──────── LISTED RECORDS
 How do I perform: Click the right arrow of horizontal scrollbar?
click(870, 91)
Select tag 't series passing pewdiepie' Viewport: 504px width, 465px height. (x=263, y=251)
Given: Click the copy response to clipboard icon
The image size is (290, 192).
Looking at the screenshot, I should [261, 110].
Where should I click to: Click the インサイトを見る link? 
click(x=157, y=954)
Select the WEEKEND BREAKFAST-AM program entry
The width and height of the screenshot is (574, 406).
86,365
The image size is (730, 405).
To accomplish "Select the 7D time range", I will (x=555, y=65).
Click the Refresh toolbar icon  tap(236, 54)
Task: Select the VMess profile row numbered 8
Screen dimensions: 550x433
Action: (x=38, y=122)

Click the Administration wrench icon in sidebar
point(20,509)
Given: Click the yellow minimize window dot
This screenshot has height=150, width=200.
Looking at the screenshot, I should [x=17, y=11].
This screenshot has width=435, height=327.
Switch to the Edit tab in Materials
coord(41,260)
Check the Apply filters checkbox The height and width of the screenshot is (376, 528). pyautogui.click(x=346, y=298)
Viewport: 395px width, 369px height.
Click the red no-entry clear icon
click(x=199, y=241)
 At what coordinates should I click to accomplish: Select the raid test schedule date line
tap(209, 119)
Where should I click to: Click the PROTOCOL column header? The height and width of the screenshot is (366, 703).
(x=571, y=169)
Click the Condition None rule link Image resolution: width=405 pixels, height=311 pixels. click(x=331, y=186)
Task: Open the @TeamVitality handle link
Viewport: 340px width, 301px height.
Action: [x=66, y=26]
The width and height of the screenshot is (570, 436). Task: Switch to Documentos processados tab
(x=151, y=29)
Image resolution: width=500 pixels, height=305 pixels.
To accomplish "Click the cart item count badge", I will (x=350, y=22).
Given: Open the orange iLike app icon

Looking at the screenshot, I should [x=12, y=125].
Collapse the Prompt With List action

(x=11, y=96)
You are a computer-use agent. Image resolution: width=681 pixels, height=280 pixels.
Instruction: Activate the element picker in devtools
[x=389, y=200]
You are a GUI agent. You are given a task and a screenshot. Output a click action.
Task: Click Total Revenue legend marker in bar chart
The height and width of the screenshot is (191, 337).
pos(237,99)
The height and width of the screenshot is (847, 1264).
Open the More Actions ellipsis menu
────────────────
> _INSTRUCTIONS TO FOLLOW_: Find every line of the data that includes the string "resolution". Copy each of those lines.

> _TASK RESPONSE_:
Click the Condition None rule link Image resolution: width=405 pixels, height=311 pixels. click(x=331, y=186)
Image resolution: width=500 pixels, height=305 pixels.
You are a computer-use agent. Image resolution: width=681 pixels, height=280 pixels.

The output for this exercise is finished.